# Dynamark 523-Trouble finding manuals



## superfly611 (Mar 27, 2012)

i am looking for a manual and parts book for a 
dynamark 523
Model# 235100
Serial# 000149
Code# 8272
i really would appreciate the help in finding some where to download it or if i have to buy it.


----------



## bwdbrn1 (Nov 24, 2010)

Saw where they were made by Murray. Maybe you can find one here.

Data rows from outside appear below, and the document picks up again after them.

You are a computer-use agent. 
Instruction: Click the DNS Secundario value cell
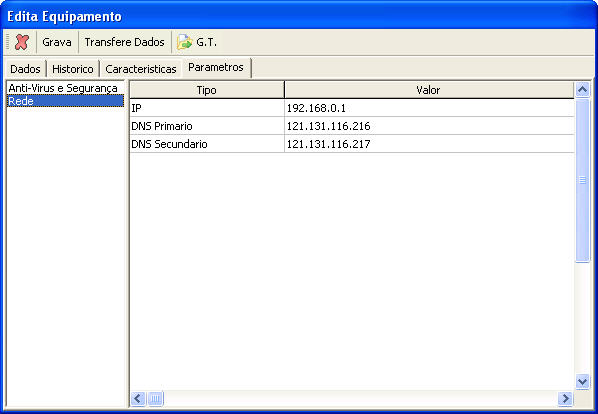pyautogui.click(x=429, y=144)
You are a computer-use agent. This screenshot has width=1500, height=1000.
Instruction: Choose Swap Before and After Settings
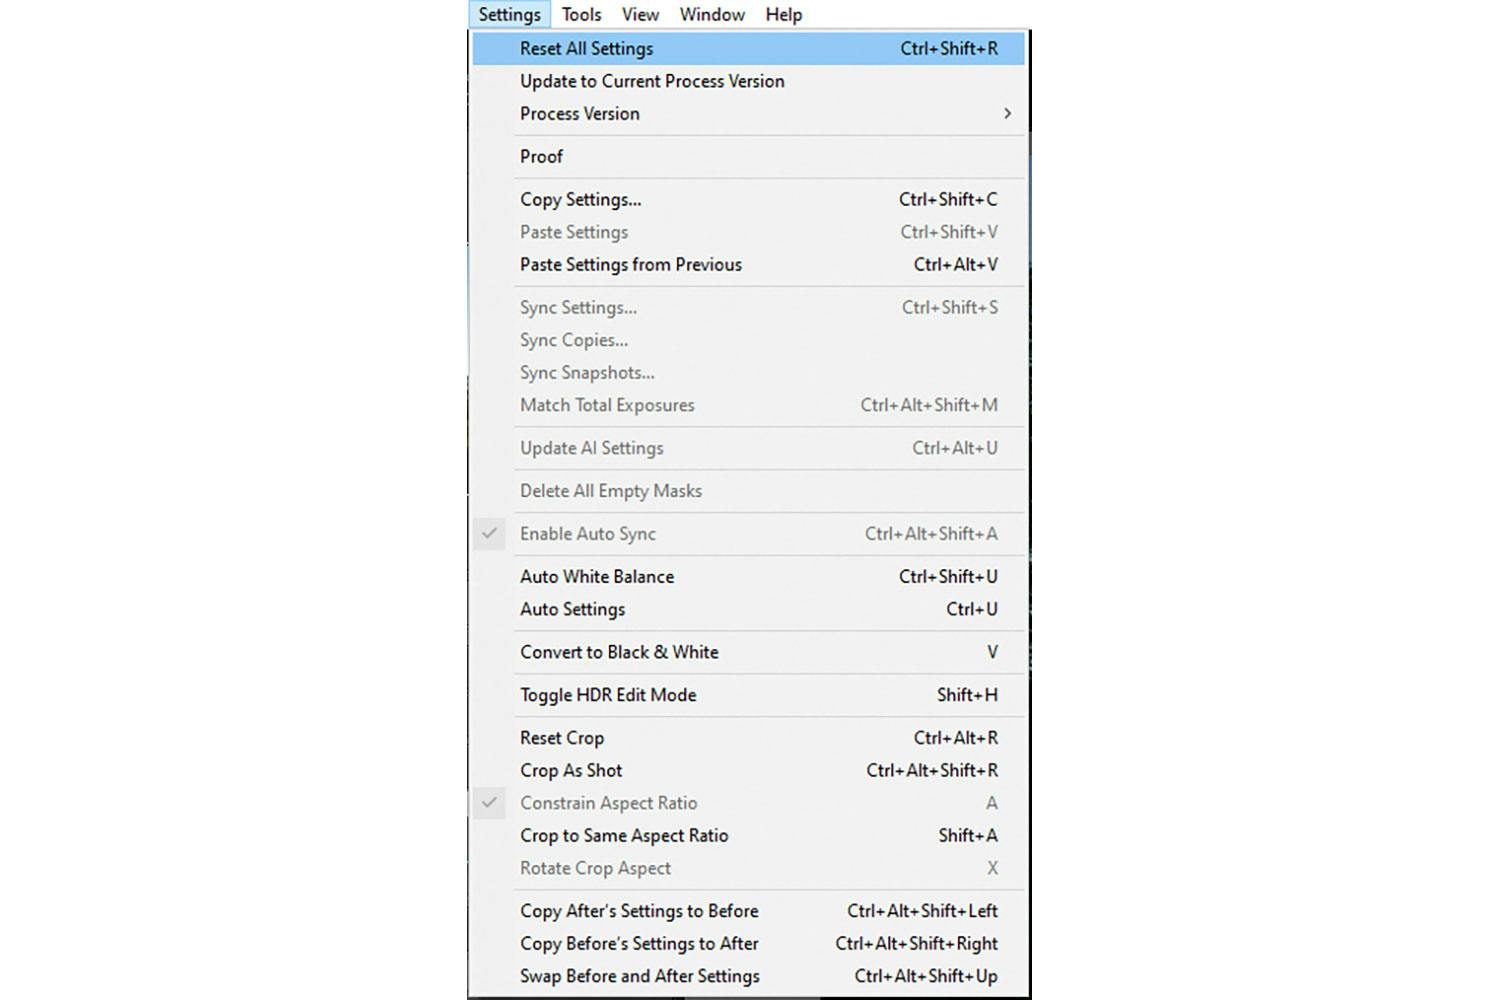point(639,976)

Murray Snowblower Manuals | Table


----------



## superfly611 (Mar 27, 2012)

i didnt see my model... i am still looking... but thanks


----------



## bwdbrn1 (Nov 24, 2010)

Model numbers might be different, but I was hoping maybe there would be a diagram, picture or something that would be the same. I'll keep looking myself.


----------



## superfly611 (Mar 27, 2012)

thanks. i haven't found anything yet either. i believe its a canadian snowblower. at least i thought i read that somewhere.


----------



## bwdbrn1 (Nov 24, 2010)

Well...I found this;
Dynamark Snow Blowers

Best bet might be to contact Murray directly to see if they can hook you up.

Murray


----------



## HCBPH (Mar 8, 2011)

*Dynamark*

You may want to compare your machine to some of the Craftsman ones (depending on how old you think it is). I know Dynamark was bought by Murray at one time and I've seen some Dynamarks that match some of the 70's & 80's Craftsmans which were relabeled Dynamarks and Murrays. Maybe post a picture of your machine, might help.


----------



## superfly611 (Mar 27, 2012)

i emailed Murray to see if they could help. i will take a picture tomorrow and post it tomorrow. thanks for all the help.
by the way murrays site doesn't have any info on the dynamark that i could find.


----------